## WHAT TO PRODUCE
Print the data from the line containing "Click the Krepšelis cart label" through the line containing "Choose the Formula", both included, exactly as they appear, and print nothing else.

## GIVEN RECORDS
- - - - -

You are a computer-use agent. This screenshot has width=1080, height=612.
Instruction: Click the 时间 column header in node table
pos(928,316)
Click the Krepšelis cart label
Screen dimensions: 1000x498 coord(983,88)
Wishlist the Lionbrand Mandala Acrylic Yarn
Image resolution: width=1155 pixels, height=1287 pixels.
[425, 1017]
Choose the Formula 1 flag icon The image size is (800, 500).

- - - - -

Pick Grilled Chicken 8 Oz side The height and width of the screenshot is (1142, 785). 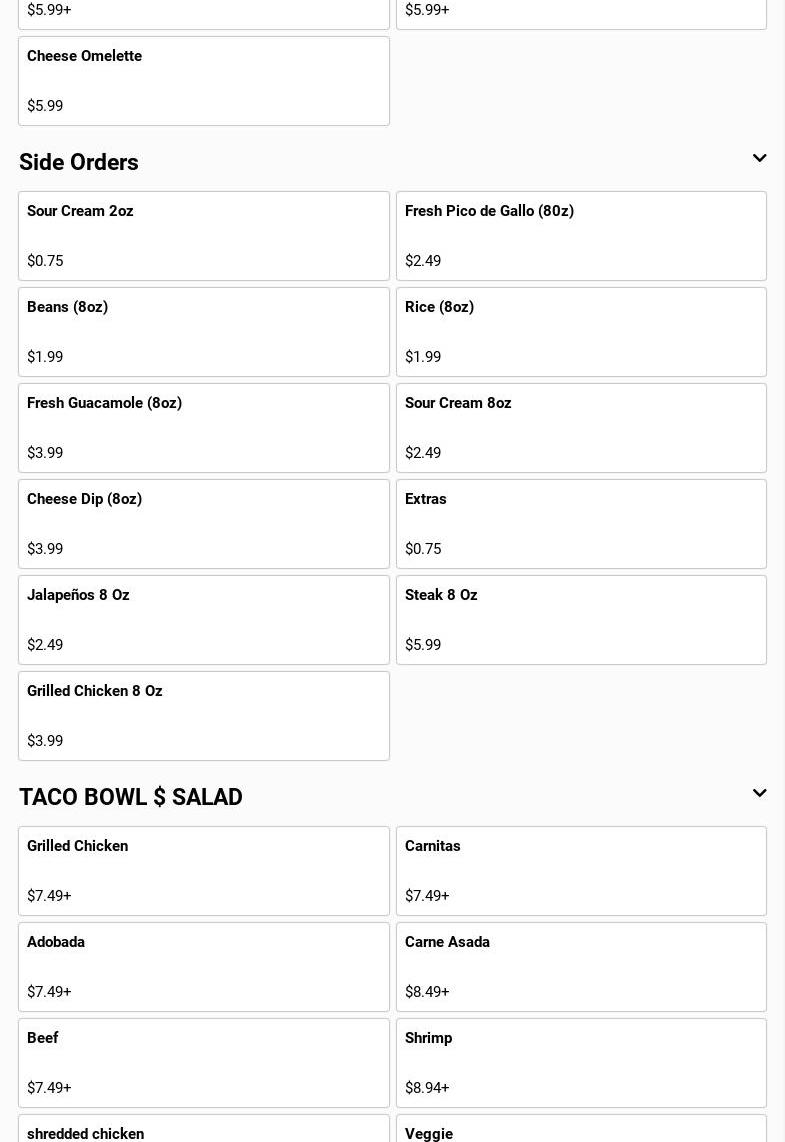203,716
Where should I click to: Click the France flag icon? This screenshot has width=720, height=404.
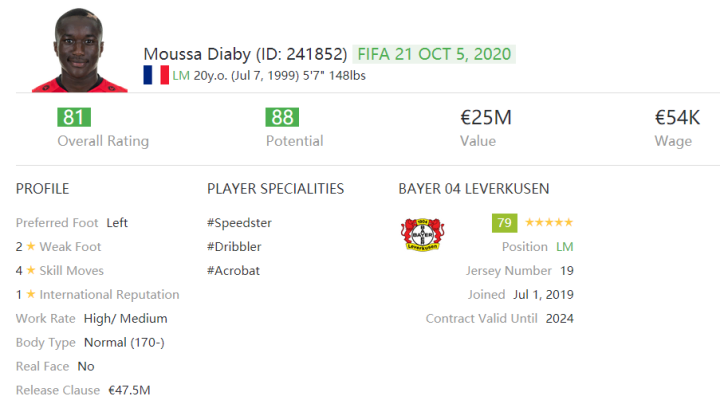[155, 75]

- - - - -

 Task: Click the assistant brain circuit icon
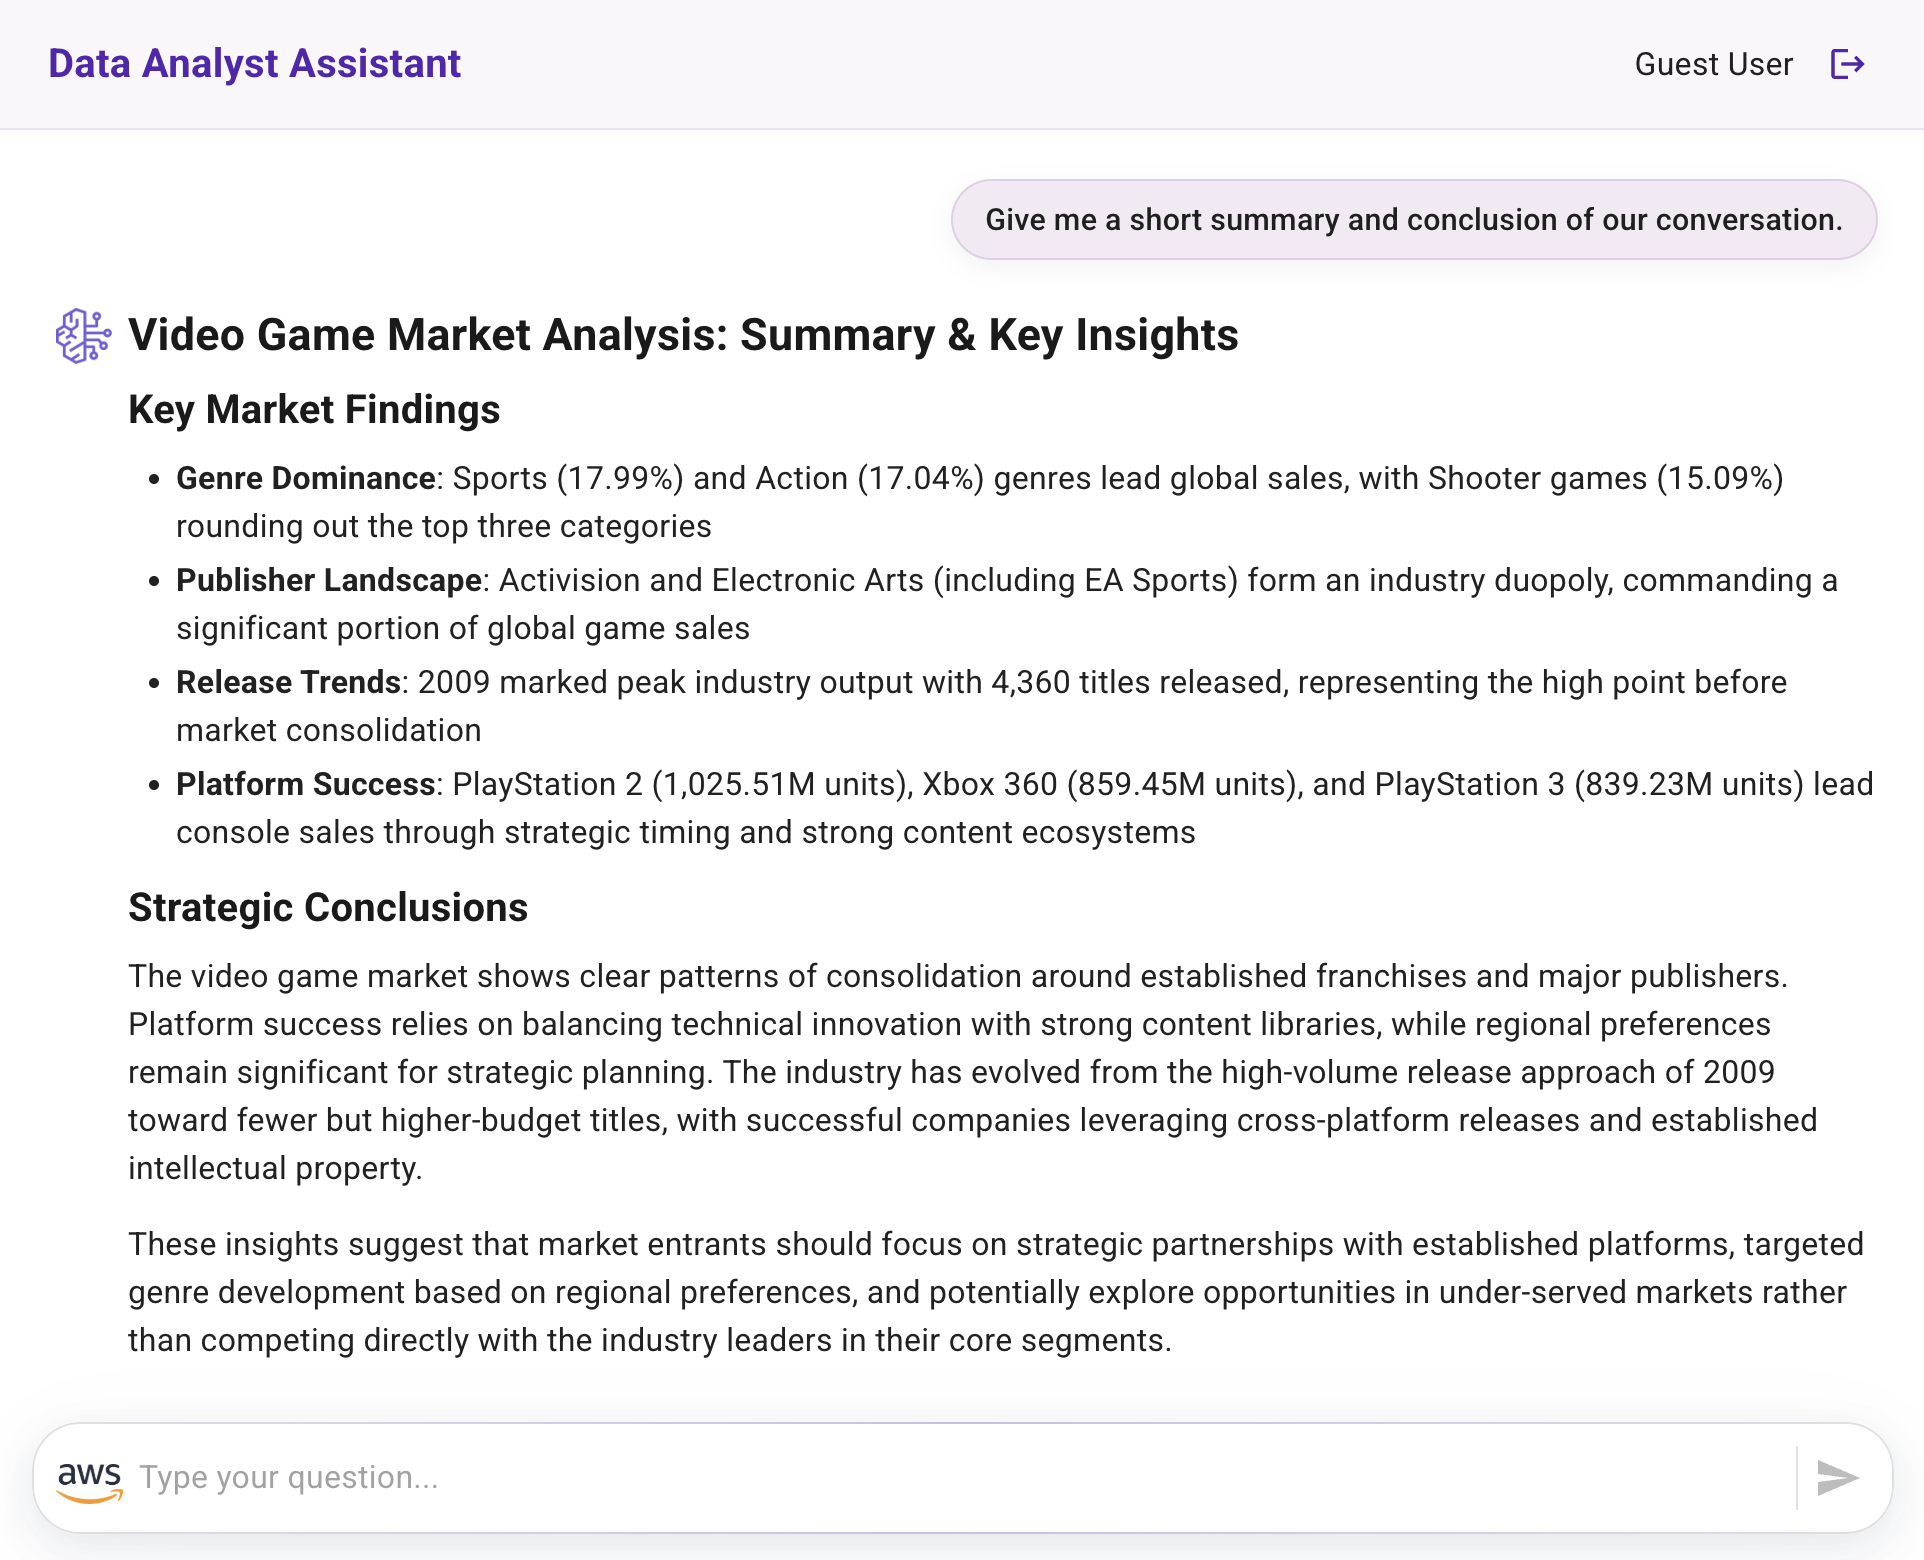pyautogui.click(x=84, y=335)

- - - - -

## EXERCISE RESPONSE
Click the Krepšelis cart label
Screen dimensions: 1000x498 coord(983,88)
Wishlist the Lionbrand Mandala Acrylic Yarn
Image resolution: width=1155 pixels, height=1287 pixels.
[425, 1017]
Choose the Formula 1 flag icon The image size is (800, 500).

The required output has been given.